The Family Farmer Relief Act of 2019: Will the Increased Debt Limit Lead to an Uptick in Chapter 12 Filings?

The United States Senate passed the “Family Farmer Relief Act of 2019” (H.R. 2336), which substantially increases the debt limit for agricultural producers seeking to file for relief under Chapter 12 of the United States Bankruptcy Code. The bipartisan legislation, which passed the U.S. House of Representatives in June and is expected to be signed into law by President Trump, raises the debt limit for Chapter 12 bankruptcy filings from approximately $4.3 million to $10 million.

The debt limit increase will dramatically expand Chapter 12 bankruptcy eligibility at a time of turmoil for the U.S. agriculture industry, precipitated by years of depressed farm income, crop overproduction, increased debt loads, natural disasters, extreme weather events, and, more recently, retaliatory tariffs on many U.S. agricultural products as part of a renewed trade war. As noted by the American Farm Bureau Federation, even before passage of the Family Farmer Relief Act, Chapter 12 bankruptcy filings were up 13% over the past year, and farm loan delinquency rates were at a six-year high.
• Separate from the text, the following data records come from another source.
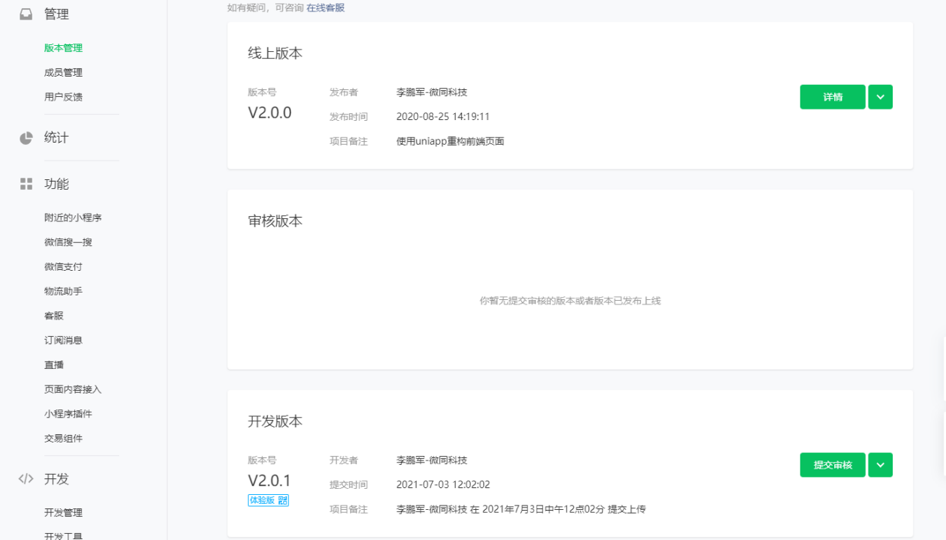Open 订阅消息 feature page
Image resolution: width=946 pixels, height=540 pixels.
coord(63,340)
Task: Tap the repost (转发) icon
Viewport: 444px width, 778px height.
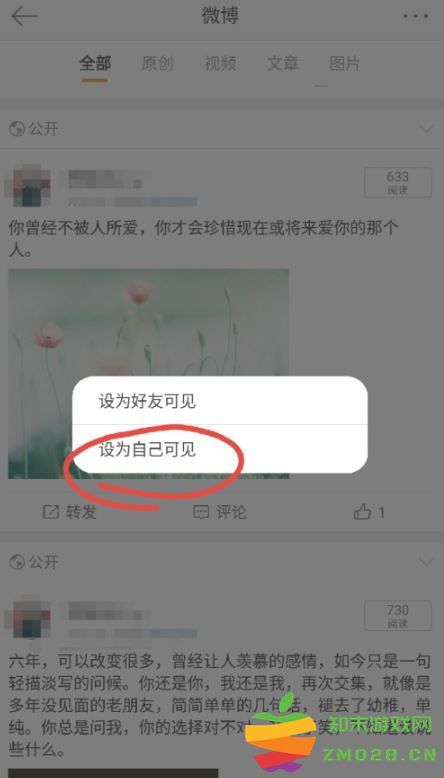Action: click(x=51, y=512)
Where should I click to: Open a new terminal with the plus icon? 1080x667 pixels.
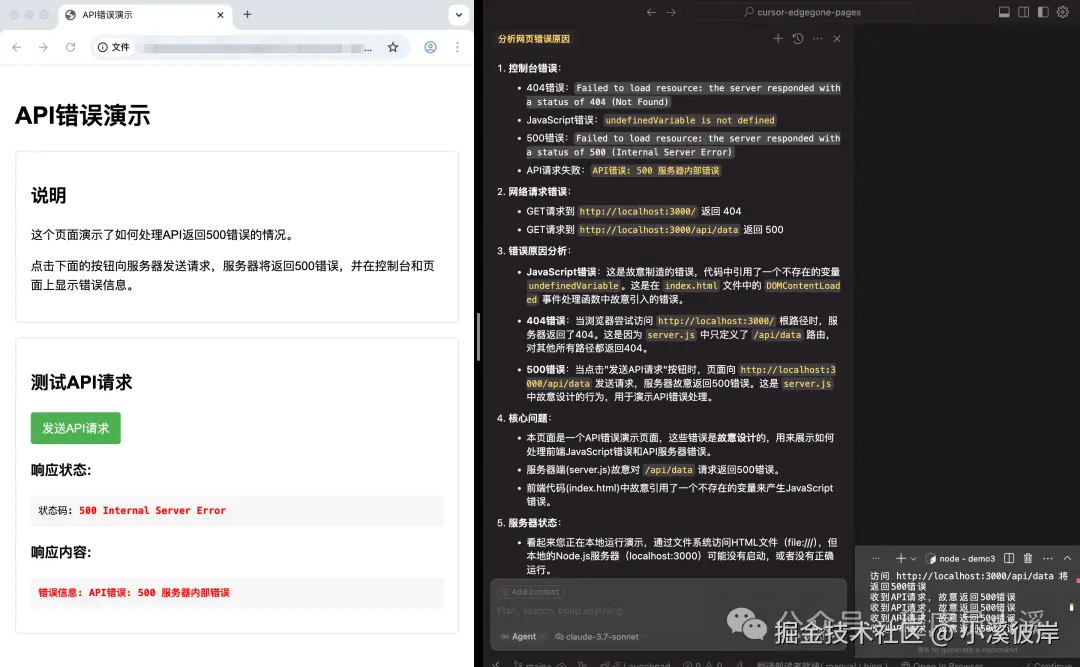[900, 557]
Farm bankruptcies under Chapter 12 can only be expected to rise sharply now that farmers with debts as high as $10 million dollars are eligible to file for Chapter 12 relief.

A farm seeking to reorganize its operations, restructure its debt, and continue as an ongoing business may consider relief under several chapters of the Bankruptcy Code:

Chapter 13

In a Chapter 13 proceeding, the debtor commits all of his or her future disposable income to pay all or part of the debtor’s outstanding debts under the terms of a confirmed Chapter 13 plan. Certain debts, including residential mortgages, must be paid in accordance with the terms of the mortgage, either through or outside the plan (any pre-petition arrearage on the mortgage can be provided for and paid through the plan). Chapter 13 eligibility is limited to individuals (i.e., not corporations, LLCs or partnerships) with unsecured debts of less than $419,275 and secured debts of less than $1,257,850.

Chapter 11

Chapter 11 bankruptcy is most commonly used to reorganize large corporations. Chapter 11 has some provisions aimed at small business debtors, and individuals whose debts exceed the limits for Chapter 13 may be eligible to file for Chapter 11. As a practical matter, however, Chapter 11 cases are costly and complex, which frequently limits its availability to larger debtors with the means to fund a case. In Chapter 11, the debtor will typically reorganize its debts in accordance with a confirmed Chapter 11 plan, which must classify the types of claims against the estate and provide for treatment of each class. The plan must be accompanied by a detailed disclosure statement containing sufficient information for creditors to make a determination as to whether to vote to accept the plan. Creditors whose claims are “impaired” under the plan may vote on the plan.

Chapter 12

Chapter 12, which was initially enacted during the farm debt crisis of the 1980s, provides many benefits for small to medium-sized family farming operations as compared to Chapter 11 or Chapter 13. Chapter 12 is reserved for “family farmers” or “family fisherman” with “regular annual income.” A “family farmer” may be an individual (or an individual and spouse), or a corporation or partnership (with certain restrictions), so unlike the case with Chapter 13 bankruptcies, which is limited to individuals, a family farm that is structured as a corporation or partnership may be eligible for relief under Chapter 12.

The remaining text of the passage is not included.